There are several satisfying moments in the book. As much as Martha Beck irritated me at times, she’s smart, she’s funny and she’s a good writer. And the book’s essential message is an important one. There’s something to be said for slowing down in the rat race, taking the time to appreciate the little things in life and realizing before it’s too late that those little things are actually the big things.
I really dislike the idea of intellectually impaired people being little angels who are full of joy and innocence, sent to earth to teach neurotypical people how to live life to the fullest. Martha Beck dislikes this idea too and she speaks out against it but at times I think she’s guilty of perpetuating it.
You know the phrase”Stop and smell the roses”? There’s a scene where a stranger approaches Martha in a store to compliment her on the fact that her son Adam literally stopped to smell the flowers, while the other kids just walked by them without noticing their fragrance. I would roll my eyes so hard at a scene like that in a novel and it was pretty hard for me not to roll my eyes at it when it was being touted as a true story.
I suppose it’s pretty silly of me to be questioning the veracity of a flower smelling incident, considering all the bizarre supernatural phenomena and eerie coincidences that occur in this book. Of course I’m skeptical of them but in the end I guess it doesn’t really matter that much whether some divine spiritual presence was at work or there’s a “logical” explanation for the things that happened. The important thing is that the author’s belief in a spiritual presence brought her comfort during a difficult time in her life, that it led her to reevaluate the way she was living her life and to learn valuable lessons that would help her and her son lead a happier, more fulfilling life.
I can relate to some of the experiences Martha Beck had and the realizations she came to. I don’t have kids of my own and I’m not intellectually impaired but I do have a developmental disability and I live a life that’s devoid of many of the accomplishments that many people consider to be essential. Many people consider me to be a loser, a failure, a burden to my parents and society. I often see myself that way.

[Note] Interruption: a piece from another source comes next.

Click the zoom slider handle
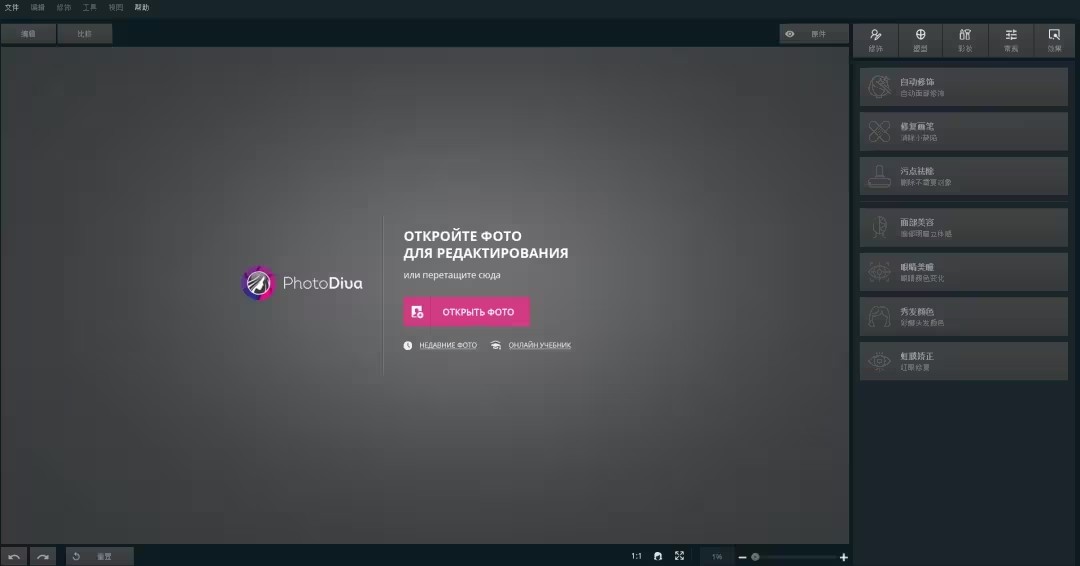click(755, 557)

I’ve realized that a lot of my emotional pain comes from caring about the negative judgments other people make about me, from failing to achieve the things I’ve been taught are important. Martha Beck says that during the time period in which she was expecting Adam she came to question everything Harvard had taught her about what is precious and what is garbage. I’m questioning those things myself and realizing that sometimes even smart, successful, well respected people get it wrong.
This realization has been aided and exemplified not just by this book but by the friend who recommended it to me. She said that she doesn’t think of me as a loser because I live with my parents and don’t have a job. She realizes some people think anyone in those circumstances is a loser but she rejects the idea that everyone needs to fit in to neat little prescribed boxes in order to have value. And, really, the kind of people who feel the need to judge me, to make cruel comments about me,to define worth by degrees from prestigious universities and money from high paying jobs are missing out on some of the important things in life. Maybe they should read Expecting Adam.